Diario personal, martes
Sí, lo hemos decidido juntos: pensamos que era lo mejor para los dos. Hablamos tranquilos, lo tomamos con mucha calma. Incluso bromeamos un poco. Para algo somos personas civilizadas, ¿no?
María reunió sus cosas. Y, cómo no, también se llevó a nuestra perrita, Lúa.
Se marchó.
Pasaría tres días en casa de su hermana menor, Clara.
Bueno, las chicas tenían ganas de pasar unos días juntas, aprovechar las vacaciones y desconectar. Tumbarse en la cama hasta tarde, charlar, ver películas, comer chocolate bajo la manta, y reírse de las fotos en Instagram. Y, por supuesto, mimar a la pequeña Lúa.
¿Y yo? Pues nada fuera de lo común. No me puse a beber vino ni llamé a los amigos para armar juerga. ¿Para qué todo eso?
Vamos, que lo más salvaje fue poner la música a tope por la mañana. Bueno, y limpiar la placa y el frigorífico con ganas, toda una locura.
Ayer María y Lúa volvieron a casa. Fue por la tarde. Nos abrazamos, nos dimos besos, lo típico. Incluso le propuse salir los tres a pasear. Normalmente ella es la que saca a Lúa y lo hace rápido. Pero esta vez, la abrigamos bien y nos aventuramos a dar la vuelta a la manzana.
Caminamos juntos y charlamos sin parar. En medio de la conversación, Lúa perdió uno de sus botines de invierno, ni nos dimos cuenta.
Nuestra costumbre por la noche es ver una peli o leer algo los dos en el salón. Pero anoche no vimos ni leímos nada. Nos acostamos temprano.

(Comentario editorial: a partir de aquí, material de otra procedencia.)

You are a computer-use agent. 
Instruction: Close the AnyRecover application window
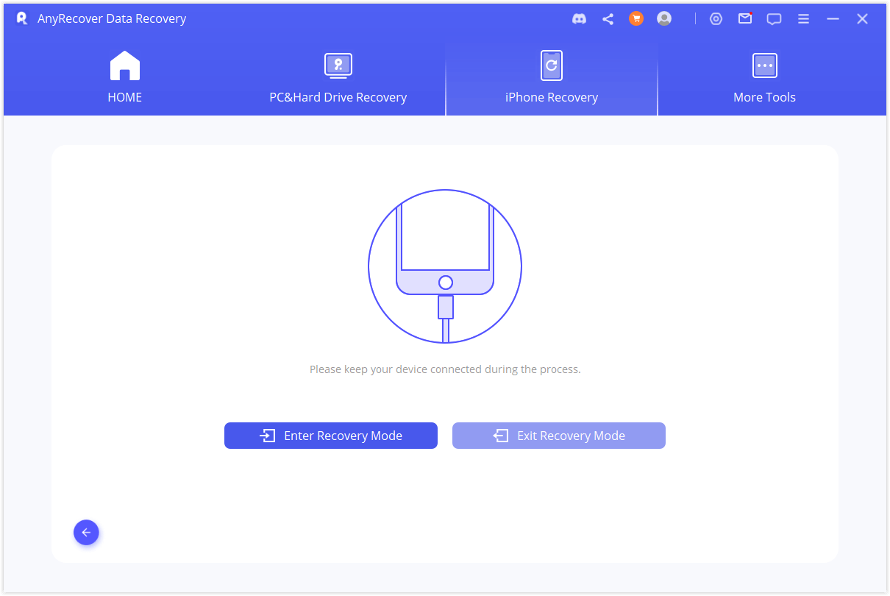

Pienso, de verdad, que estas pequeñas ausencias fortalecen el matrimonio. De hecho, son hasta necesarias de vez en cuando, aunque sea una vez cada seis meses. Y no hablo de esas broncas tontas de “me voy a casa de mi madre”. No. Hablo de separaciones saludables, pactadas: uno se va unos días, a casa de una hermana, o con un amigo al pueblo, o a San Sebastián, hay mil planes posibles.
Darse vacaciones el uno del otro es algo importante y beneficioso, incluso en las mejores relaciones. Porque hasta la felicidad matrimonial necesita un poco de argumento, de cambiar el guion de vez en cuando.
Y, sinceramente, a los hombres nos viene bien estar solos a ratos. No es cuestión de volverse un ermitaño, ni de pasarse al coñac por las mañanas; simplemente disfrutar de la soledad. Supongo que a las mujeres también les vendrá bien, aunque en ese tema no soy el mayor experto. Me da la impresión de que ellas son seres más sociales, más dependientes de la comunicación y el contacto. Pero bueno, tampoco voy a sentar cátedra.
A nosotros nos hace falta ese pequeño retiro a solas. ¿Por qué los maridos se van de pesca? ¿Por los peces? Qué va. Lo importante es pasar un par de días a solas, mirando el río, escuchando a los pájaros. Casi como una meditación.
Pero lo mejor de todo siempre es la vuelta. Esa alegría, ese cariño, esa energía que se siente. Es por esto por lo que merece la pena. ¡Hola, mi amor!
Y a la cama pronto, cuanto antes mejorEsta mañana, mientras desayunábamos juntos, María sonrió y dijo, como de pasada: ¿Sabes qué? Creo que podríamos hacer esto más a menudo. No separarnos, sino regalarnos nuestro propio espacio, para luego reencontrarnos con ganas. Lúa ladró, como si estuviera de acuerdo.
Me eché a reír. En el fondo, cada quién necesita aire, aunque sea solo para echarlo de menos al volver a respirar junto al otro. Y es cierto, la magia, a veces, está en la distancia justa entre dos manos que vuelven a buscarse. En ese mini abismo que se cruza, cada vez, con un abrazo.
Así que aquí seguimos, entre idas y vueltas, compartiendo el sofá con la perra y sabiendo que, mientras siempre exista ese deseo de volver a casa, ningún viaje, por breve que sea, puede alejarnos realmente.
Porque al final, después de todo, el verdadero viaje es el que hacemos el uno hacia el otro, una y otra vez, y cada regreso es una pequeña fiesta sin fuegos artificiales, pero llena de la luz suficiente para seguir adelante.